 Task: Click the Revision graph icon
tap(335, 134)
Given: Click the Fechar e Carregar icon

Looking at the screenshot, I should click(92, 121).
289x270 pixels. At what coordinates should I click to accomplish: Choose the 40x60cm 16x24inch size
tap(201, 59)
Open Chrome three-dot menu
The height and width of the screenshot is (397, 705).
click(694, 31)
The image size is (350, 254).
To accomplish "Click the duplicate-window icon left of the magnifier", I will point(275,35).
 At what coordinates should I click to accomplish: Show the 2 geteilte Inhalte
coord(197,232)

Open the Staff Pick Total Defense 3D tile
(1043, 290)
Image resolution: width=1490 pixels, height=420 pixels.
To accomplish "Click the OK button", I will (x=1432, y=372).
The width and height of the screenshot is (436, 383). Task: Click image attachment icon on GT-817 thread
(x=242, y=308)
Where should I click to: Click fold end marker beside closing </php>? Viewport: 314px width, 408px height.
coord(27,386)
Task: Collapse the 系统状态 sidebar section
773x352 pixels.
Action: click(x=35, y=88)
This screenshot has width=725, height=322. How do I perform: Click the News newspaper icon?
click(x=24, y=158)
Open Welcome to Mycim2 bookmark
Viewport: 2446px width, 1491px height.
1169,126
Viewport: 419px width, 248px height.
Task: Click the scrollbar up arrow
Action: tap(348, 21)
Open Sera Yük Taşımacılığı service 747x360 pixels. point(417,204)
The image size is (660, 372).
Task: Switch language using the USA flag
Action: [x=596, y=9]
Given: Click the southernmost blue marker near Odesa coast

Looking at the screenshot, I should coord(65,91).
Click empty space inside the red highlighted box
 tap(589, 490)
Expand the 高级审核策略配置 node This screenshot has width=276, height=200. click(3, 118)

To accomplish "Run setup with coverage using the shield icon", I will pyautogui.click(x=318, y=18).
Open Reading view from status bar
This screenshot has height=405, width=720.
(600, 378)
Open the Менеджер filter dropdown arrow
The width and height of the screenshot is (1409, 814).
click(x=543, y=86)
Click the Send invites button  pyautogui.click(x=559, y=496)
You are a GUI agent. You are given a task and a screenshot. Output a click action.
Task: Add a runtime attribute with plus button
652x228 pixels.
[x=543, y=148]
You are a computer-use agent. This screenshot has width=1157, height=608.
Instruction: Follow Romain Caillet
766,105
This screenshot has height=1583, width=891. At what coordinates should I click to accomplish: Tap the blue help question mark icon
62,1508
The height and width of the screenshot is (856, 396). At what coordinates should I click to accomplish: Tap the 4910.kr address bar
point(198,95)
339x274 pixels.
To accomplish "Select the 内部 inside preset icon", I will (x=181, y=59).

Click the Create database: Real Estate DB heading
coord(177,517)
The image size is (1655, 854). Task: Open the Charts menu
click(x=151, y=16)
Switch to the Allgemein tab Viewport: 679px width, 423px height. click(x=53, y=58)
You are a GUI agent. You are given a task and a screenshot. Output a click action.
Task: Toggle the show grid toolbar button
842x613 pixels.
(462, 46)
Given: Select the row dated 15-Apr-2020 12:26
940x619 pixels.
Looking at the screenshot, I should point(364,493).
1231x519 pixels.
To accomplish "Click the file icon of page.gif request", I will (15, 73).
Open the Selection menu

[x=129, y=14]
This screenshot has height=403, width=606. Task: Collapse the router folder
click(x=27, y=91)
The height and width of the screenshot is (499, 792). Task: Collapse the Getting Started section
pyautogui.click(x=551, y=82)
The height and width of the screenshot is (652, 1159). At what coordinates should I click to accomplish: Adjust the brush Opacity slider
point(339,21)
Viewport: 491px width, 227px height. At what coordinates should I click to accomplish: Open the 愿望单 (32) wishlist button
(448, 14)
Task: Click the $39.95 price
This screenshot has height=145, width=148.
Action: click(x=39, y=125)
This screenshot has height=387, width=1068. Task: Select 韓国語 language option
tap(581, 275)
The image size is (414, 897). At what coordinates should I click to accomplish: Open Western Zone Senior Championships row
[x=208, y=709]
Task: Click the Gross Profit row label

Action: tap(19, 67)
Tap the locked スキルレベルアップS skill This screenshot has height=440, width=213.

Short problem
Rewrite all the lines above, replacing every "pixels" with "px" and leaving everything else unchanged.

Solution for this exercise
 Task: Click the Revision graph icon
tap(335, 134)
Given: Click the Fechar e Carregar icon

Looking at the screenshot, I should click(92, 121).
289x270 px. At what coordinates should I click to accomplish: Choose the 40x60cm 16x24inch size
tap(201, 59)
Open Chrome three-dot menu
The height and width of the screenshot is (397, 705).
click(694, 31)
The image size is (350, 254).
To accomplish "Click the duplicate-window icon left of the magnifier", I will point(275,35).
 At what coordinates should I click to accomplish: Show the 2 geteilte Inhalte
coord(197,232)

Open the Staff Pick Total Defense 3D tile
(1043, 290)
Image resolution: width=1490 px, height=420 px.
To accomplish "Click the OK button", I will (x=1432, y=372).
The width and height of the screenshot is (436, 383). Task: Click image attachment icon on GT-817 thread
(x=242, y=308)
Where should I click to: Click fold end marker beside closing </php>? Viewport: 314px width, 408px height.
coord(27,386)
Task: Collapse the 系统状态 sidebar section
773x352 px.
Action: click(x=35, y=88)
This screenshot has width=725, height=322. How do I perform: Click the News newspaper icon?
click(x=24, y=158)
Open Welcome to Mycim2 bookmark
Viewport: 2446px width, 1491px height.
1169,126
Viewport: 419px width, 248px height.
Task: Click the scrollbar up arrow
Action: tap(348, 21)
Open Sera Yük Taşımacılığı service 747x360 px. point(417,204)
The image size is (660, 372).
Task: Switch language using the USA flag
Action: [x=596, y=9]
Given: Click the southernmost blue marker near Odesa coast

Looking at the screenshot, I should coord(65,91).
Click empty space inside the red highlighted box
 tap(589, 490)
Expand the 高级审核策略配置 node This screenshot has width=276, height=200. click(3, 118)

To accomplish "Run setup with coverage using the shield icon", I will pyautogui.click(x=318, y=18).
Open Reading view from status bar
This screenshot has height=405, width=720.
(600, 378)
Open the Менеджер filter dropdown arrow
The width and height of the screenshot is (1409, 814).
click(x=543, y=86)
Click the Send invites button  pyautogui.click(x=559, y=496)
You are a GUI agent. You are given a task and a screenshot. Output a click action.
Task: Add a runtime attribute with plus button
652x228 px.
[x=543, y=148]
You are a computer-use agent. This screenshot has width=1157, height=608.
Instruction: Follow Romain Caillet
766,105
This screenshot has height=1583, width=891. At what coordinates should I click to accomplish: Tap the blue help question mark icon
62,1508
The height and width of the screenshot is (856, 396). At what coordinates should I click to accomplish: Tap the 4910.kr address bar
point(198,95)
339x274 px.
To accomplish "Select the 内部 inside preset icon", I will (x=181, y=59).

Click the Create database: Real Estate DB heading
coord(177,517)
The image size is (1655, 854). Task: Open the Charts menu
click(x=151, y=16)
Switch to the Allgemein tab Viewport: 679px width, 423px height. click(x=53, y=58)
You are a GUI agent. You are given a task and a screenshot. Output a click action.
Task: Toggle the show grid toolbar button
842x613 px.
(462, 46)
Given: Select the row dated 15-Apr-2020 12:26
940x619 px.
Looking at the screenshot, I should point(364,493).
1231x519 px.
To accomplish "Click the file icon of page.gif request", I will (15, 73).
Open the Selection menu

[x=129, y=14]
This screenshot has height=403, width=606. Task: Collapse the router folder
click(x=27, y=91)
The height and width of the screenshot is (499, 792). Task: Collapse the Getting Started section
pyautogui.click(x=551, y=82)
The height and width of the screenshot is (652, 1159). At what coordinates should I click to accomplish: Adjust the brush Opacity slider
point(339,21)
Viewport: 491px width, 227px height. At what coordinates should I click to accomplish: Open the 愿望单 (32) wishlist button
(448, 14)
Task: Click the $39.95 price
This screenshot has height=145, width=148.
Action: click(x=39, y=125)
This screenshot has height=387, width=1068. Task: Select 韓国語 language option
tap(581, 275)
The image size is (414, 897). At what coordinates should I click to accomplish: Open Western Zone Senior Championships row
[x=208, y=709]
Task: Click the Gross Profit row label

Action: tap(19, 67)
Tap the locked スキルレベルアップS skill This screenshot has height=440, width=213.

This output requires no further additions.